**Material provided**
*** Block opens ***

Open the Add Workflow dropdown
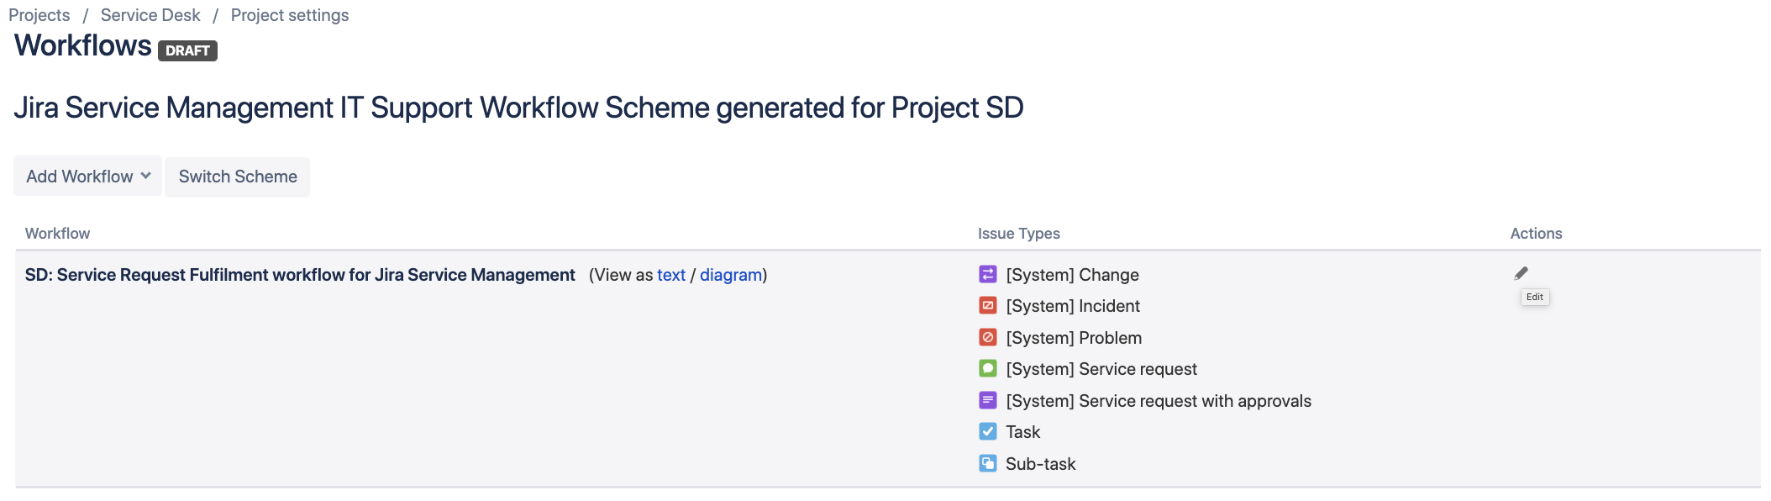Image resolution: width=1771 pixels, height=501 pixels. coord(88,177)
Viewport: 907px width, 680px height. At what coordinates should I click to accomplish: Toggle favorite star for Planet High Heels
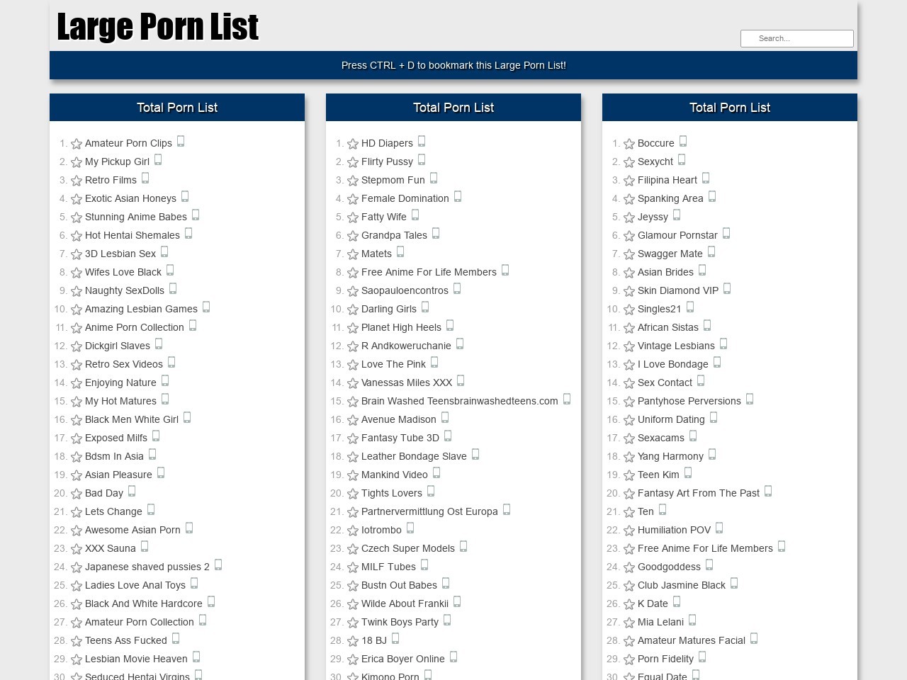point(353,328)
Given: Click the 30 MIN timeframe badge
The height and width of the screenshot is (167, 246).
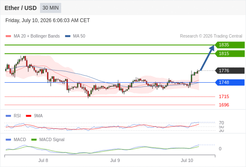Looking at the screenshot, I should click(x=50, y=8).
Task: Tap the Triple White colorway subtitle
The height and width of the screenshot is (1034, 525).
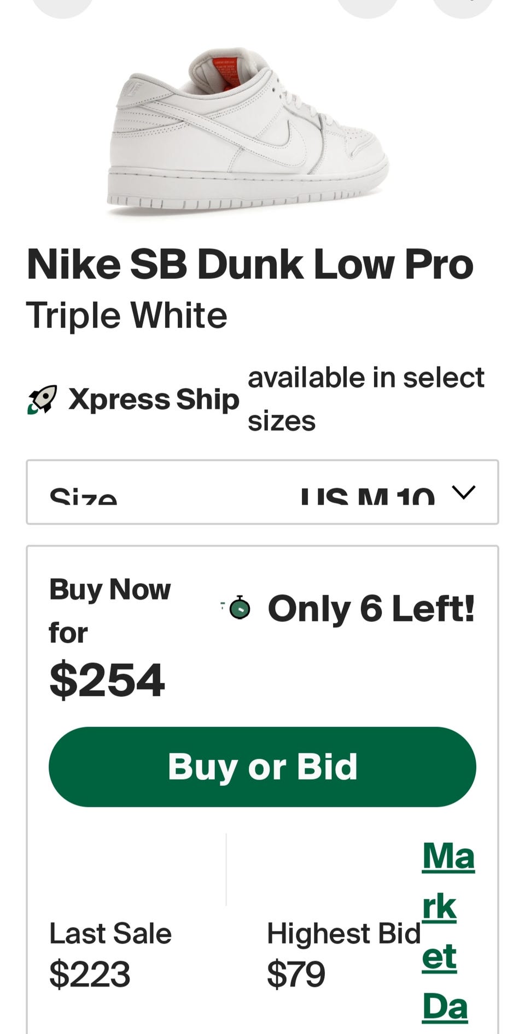Action: (x=126, y=316)
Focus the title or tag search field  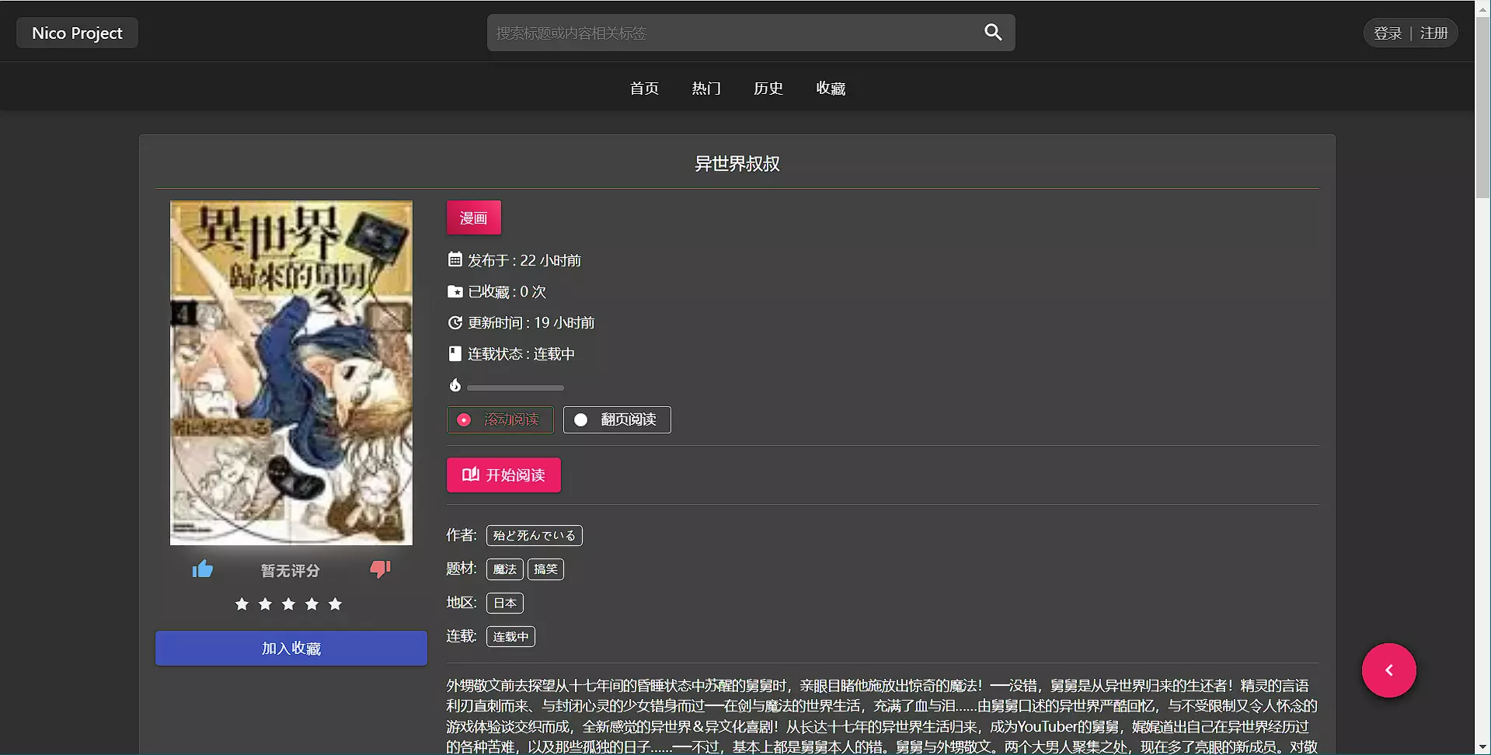tap(730, 33)
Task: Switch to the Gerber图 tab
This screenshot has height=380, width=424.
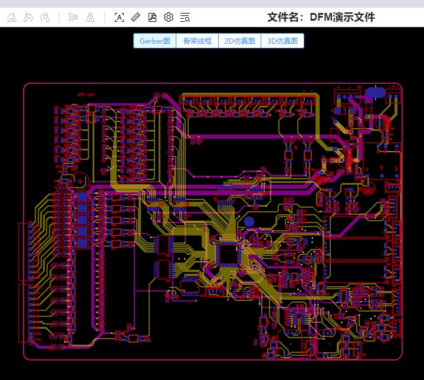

*** Block closes ***

**Your assignment**
Read through the data and copy every line where "Task" shows up.

**Completed exercise**
Task: Tap the Triple White colorway subtitle
Task: Switch to the Gerber图 tab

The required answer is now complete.